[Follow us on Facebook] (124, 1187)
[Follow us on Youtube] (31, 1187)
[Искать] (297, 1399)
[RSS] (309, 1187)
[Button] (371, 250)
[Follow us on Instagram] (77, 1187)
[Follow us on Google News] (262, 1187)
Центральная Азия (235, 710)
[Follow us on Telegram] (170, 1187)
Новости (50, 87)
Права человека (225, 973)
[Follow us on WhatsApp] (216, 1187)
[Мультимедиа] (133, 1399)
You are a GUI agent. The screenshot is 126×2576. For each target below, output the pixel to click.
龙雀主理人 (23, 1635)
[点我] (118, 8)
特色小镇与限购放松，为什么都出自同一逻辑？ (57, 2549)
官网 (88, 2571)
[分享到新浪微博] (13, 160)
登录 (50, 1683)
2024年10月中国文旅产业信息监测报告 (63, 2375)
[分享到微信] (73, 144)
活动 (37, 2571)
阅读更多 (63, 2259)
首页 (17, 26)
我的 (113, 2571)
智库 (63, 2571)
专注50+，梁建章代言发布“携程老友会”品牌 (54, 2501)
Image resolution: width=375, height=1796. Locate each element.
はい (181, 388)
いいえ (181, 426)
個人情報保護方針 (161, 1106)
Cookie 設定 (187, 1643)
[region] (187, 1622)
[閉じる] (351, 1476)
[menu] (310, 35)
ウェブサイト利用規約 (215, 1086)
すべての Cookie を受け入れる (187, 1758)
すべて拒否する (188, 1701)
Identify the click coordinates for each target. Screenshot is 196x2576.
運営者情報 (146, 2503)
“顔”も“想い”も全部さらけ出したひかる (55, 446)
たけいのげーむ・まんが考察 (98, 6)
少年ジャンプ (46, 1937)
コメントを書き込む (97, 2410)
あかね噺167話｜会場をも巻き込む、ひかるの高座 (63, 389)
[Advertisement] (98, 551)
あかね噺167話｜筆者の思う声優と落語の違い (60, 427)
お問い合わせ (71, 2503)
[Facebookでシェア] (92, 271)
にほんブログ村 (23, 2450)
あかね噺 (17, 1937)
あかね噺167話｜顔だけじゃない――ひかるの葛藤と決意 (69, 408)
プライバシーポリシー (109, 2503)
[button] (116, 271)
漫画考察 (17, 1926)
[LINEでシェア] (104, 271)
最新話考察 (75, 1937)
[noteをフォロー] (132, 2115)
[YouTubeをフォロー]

* WHAT YOU WILL DO
Collect the complete line wherever the string "each" appears in the records.

* TASK SOLUTION
You are a GUI agent. The screenshot is 126×2576. For each target below, output the pixel to click.
Image resolution: width=375, height=1796. Locate each element.
Identify the click coordinates for each target. Screenshot is 196x2576.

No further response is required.